Estos utopistas modernos son los que están hoy a cargo de predicciones relacionadas con el cambio climático, las pandemias, y la economía en general. También cabe destacar que sus argumentos son los que justifican todos los esfuerzos de modernización estatal en todo el mundo.
Mientras tanto, la gente de a pie sigue discutiendo este o aquél caso de corrupción, y preguntándose por qué su gobierno no termina de “hacerse responsable” de las crisis.
Por desgracia algunos economistas clásicos dan definiciones del estilo de la vaca esférica. Por ejemplo, hay economistas clásicos que dicen que la inflación es el resultado de que la gente tenga más dinero en sus manos del que desean tener.
Dicen que cuando aumenta la oferta monetaria, la gente descubre que tienen más dinero en sus manos del que desean tener y al intercambiar ese dinero por bienes y servicios, conduce a un aumento en el nivel general de precios o a un equilibrio a la baja en el precio del dinero, osea inflación.
Este tipo de explicaciones simplistas, para lograr el entendimiento de la oferta y la demanda del dinero, chocan con el común de la gente, que no cree en estas explicaciones porque dicen, y con justa razón: ¡MENTIRAS, NUNCA TUVIMOS MÁS DINERO EN NUESTRAS MANOS DEL QUE DESEARÍAMOS TENER!
¿Por qué los economistas clásicos, que intentan ser honestos con la gente, pero no consigo mismos, dan este tipo de explicaciones?
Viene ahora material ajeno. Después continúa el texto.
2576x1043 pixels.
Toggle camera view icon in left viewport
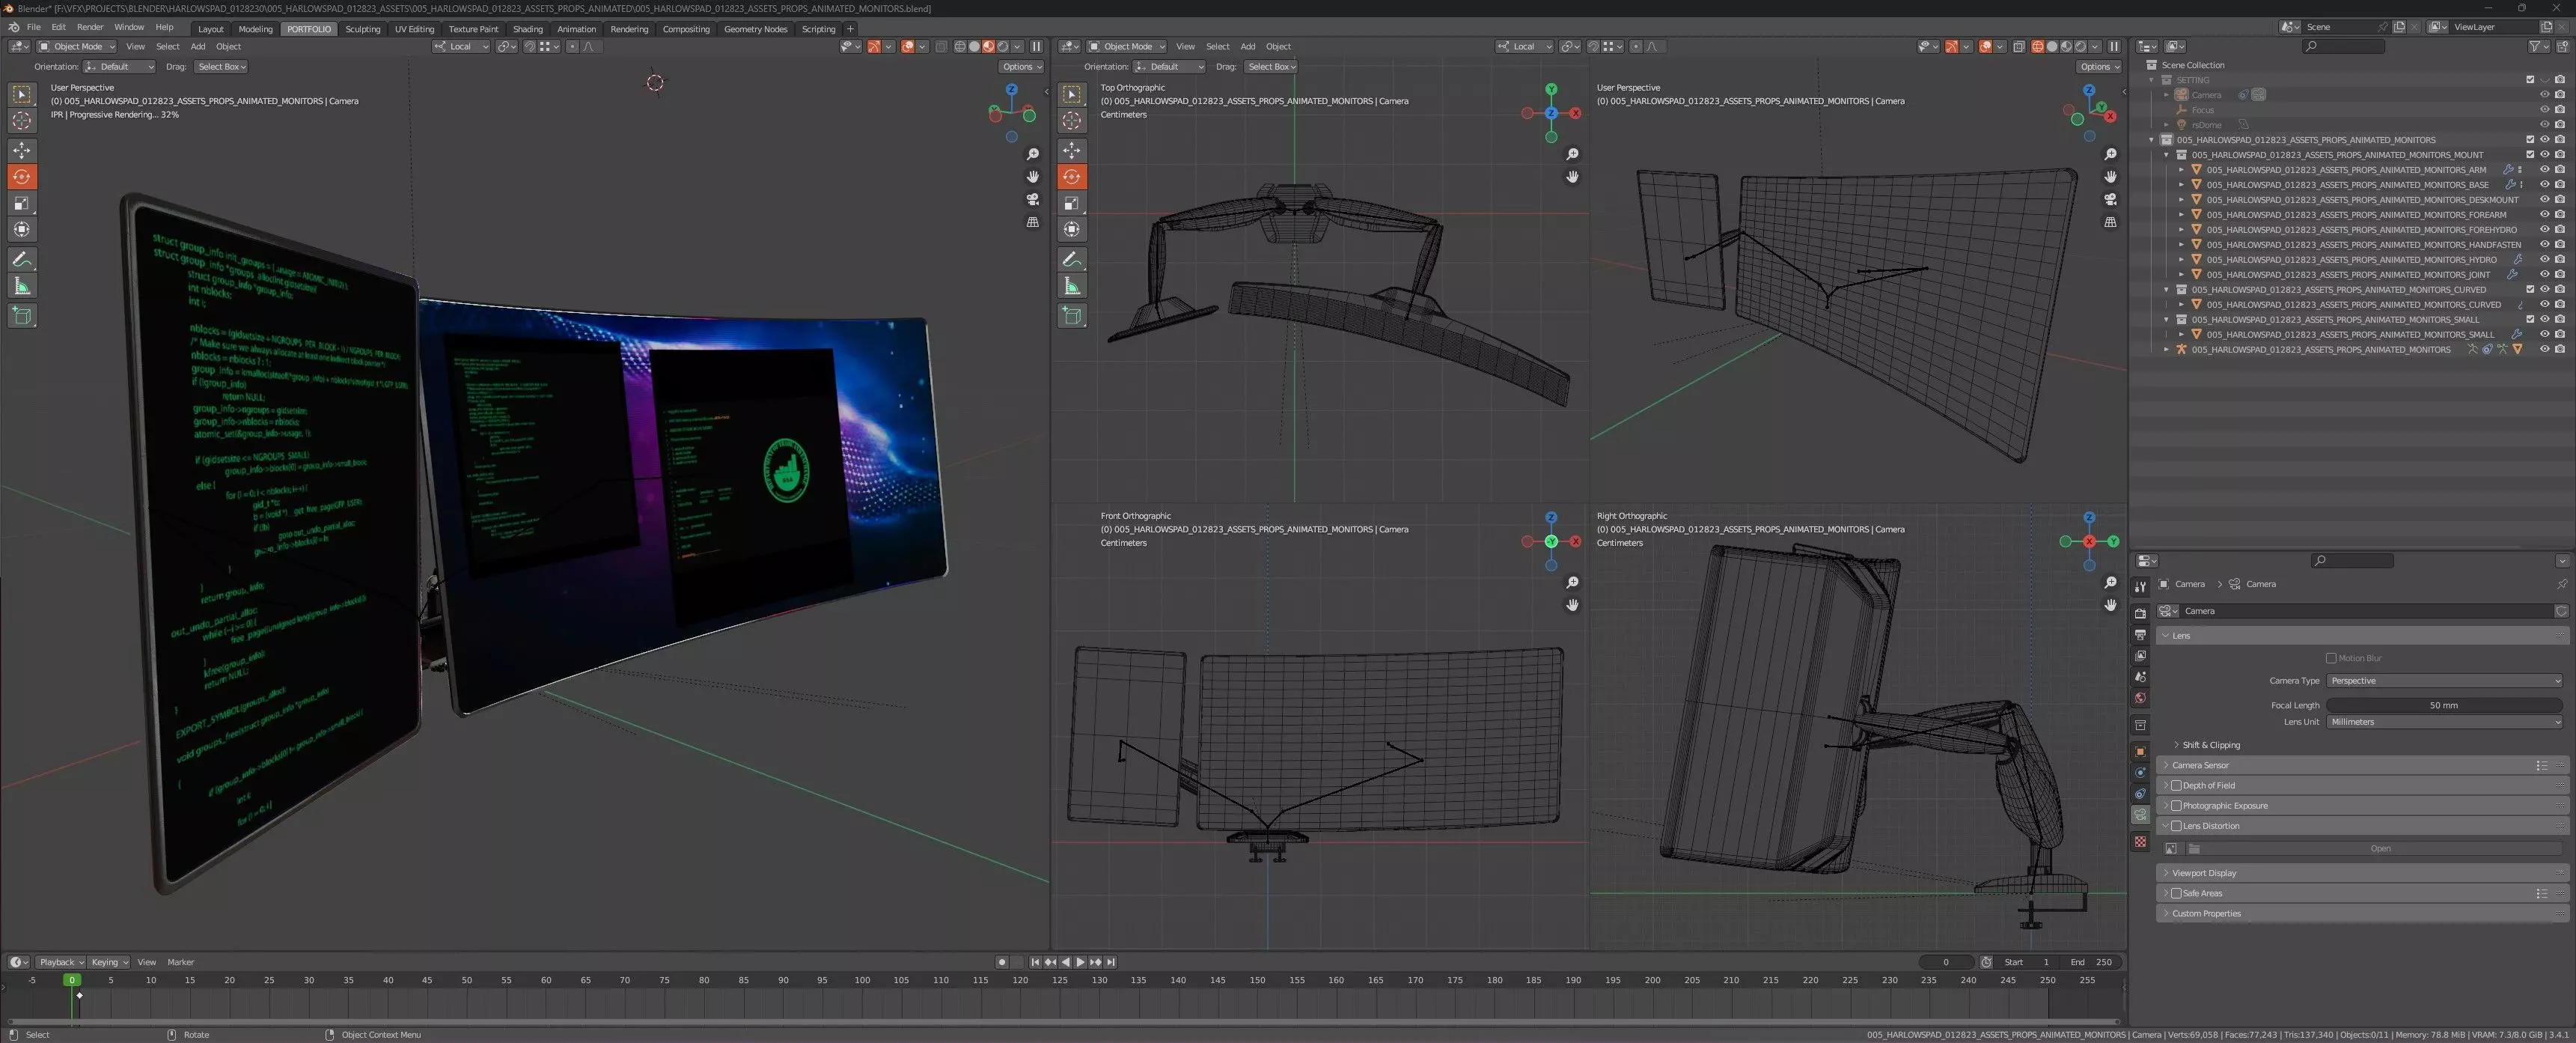pos(1033,199)
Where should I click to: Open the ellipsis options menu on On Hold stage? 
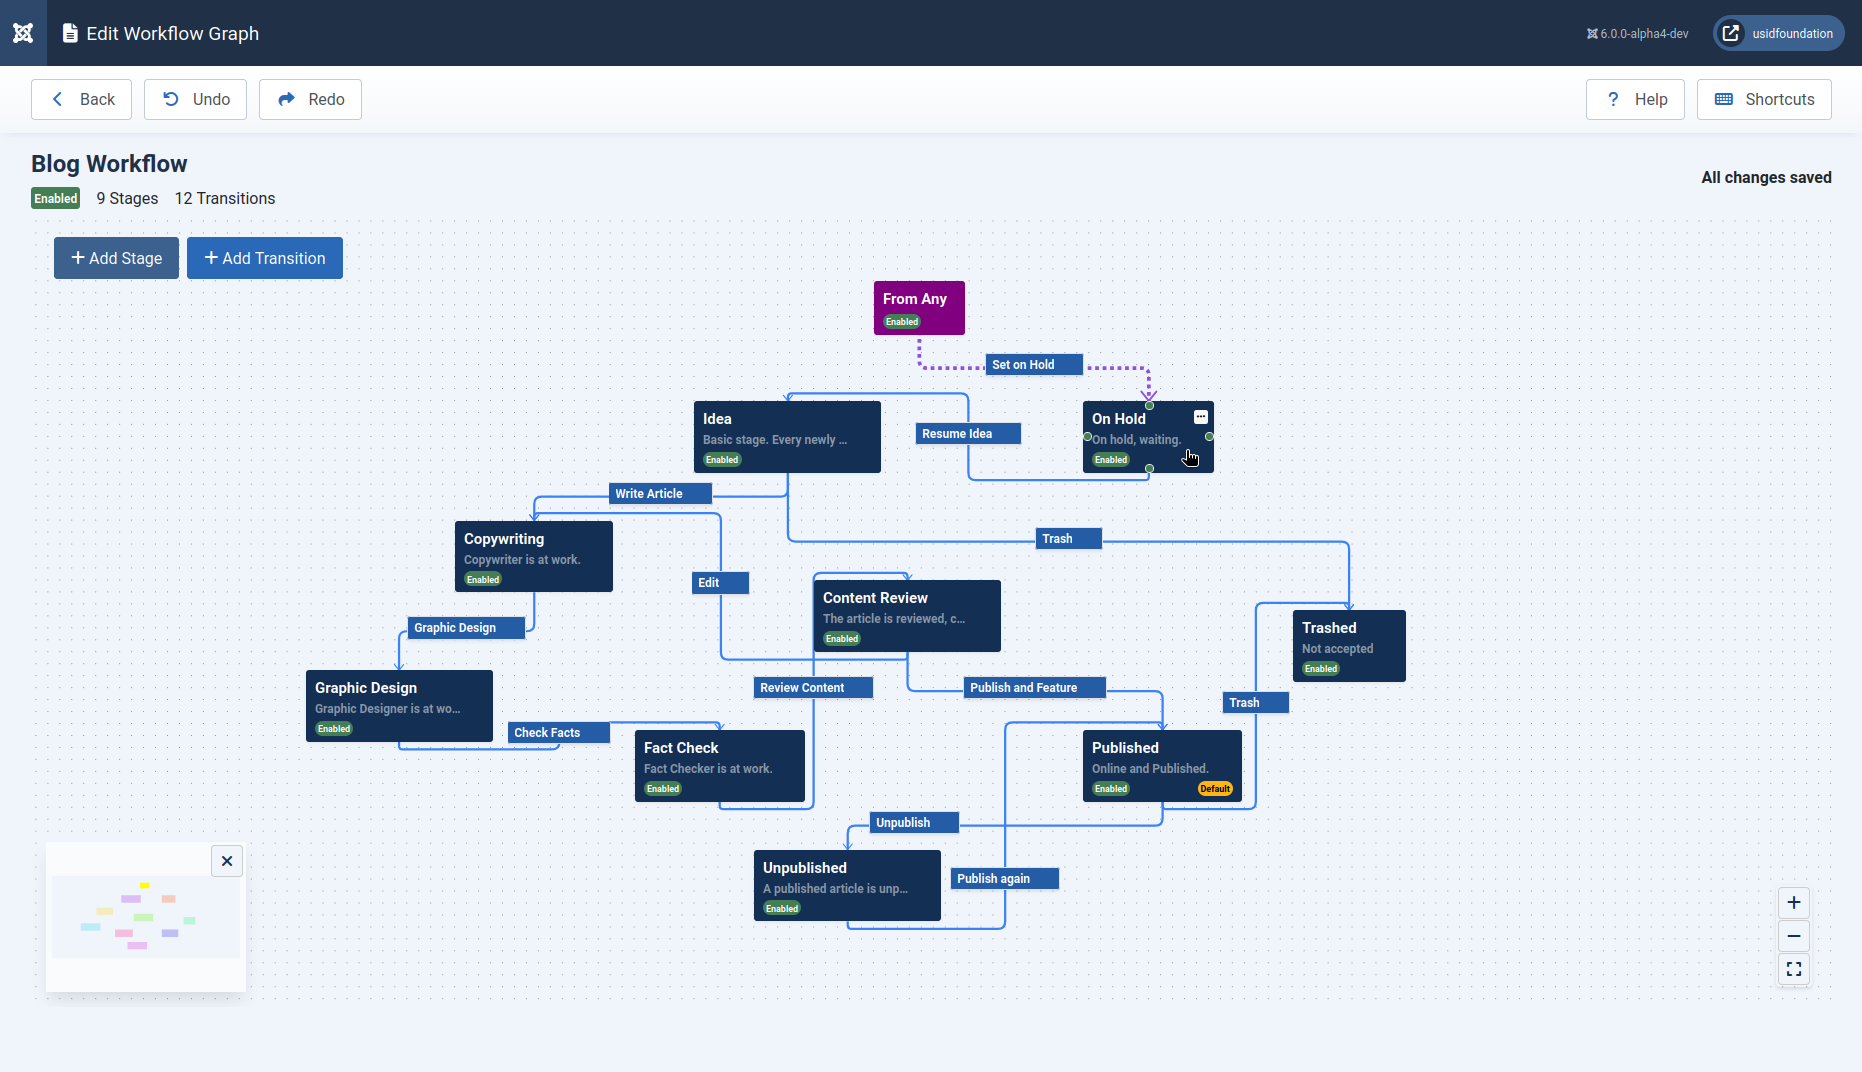click(x=1200, y=417)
Pues porque no se atreven a decir que en realidad la oferta monetaria no llega armónicamente a todas las manos, llega a las manos de unos cuentos que son los que se acaban los bienes y servicios, que son finitos, y a las manos del resto de personas sólo llega la escalada de precios, lo que significa que: Las mayorías pagamos el despilfarro de una minoría, una minoría que gastó dinero sin valor, inyectado por los bancos centrales y que hacen que el resto de dinero en el mercado pierda valor.
Tenemos por un lado a economistas deshonestos y por otro a economistas que titubean al momento de pasarse por completo hacia el lado de la honestidad, lo intentan, pero el sistema los tienta.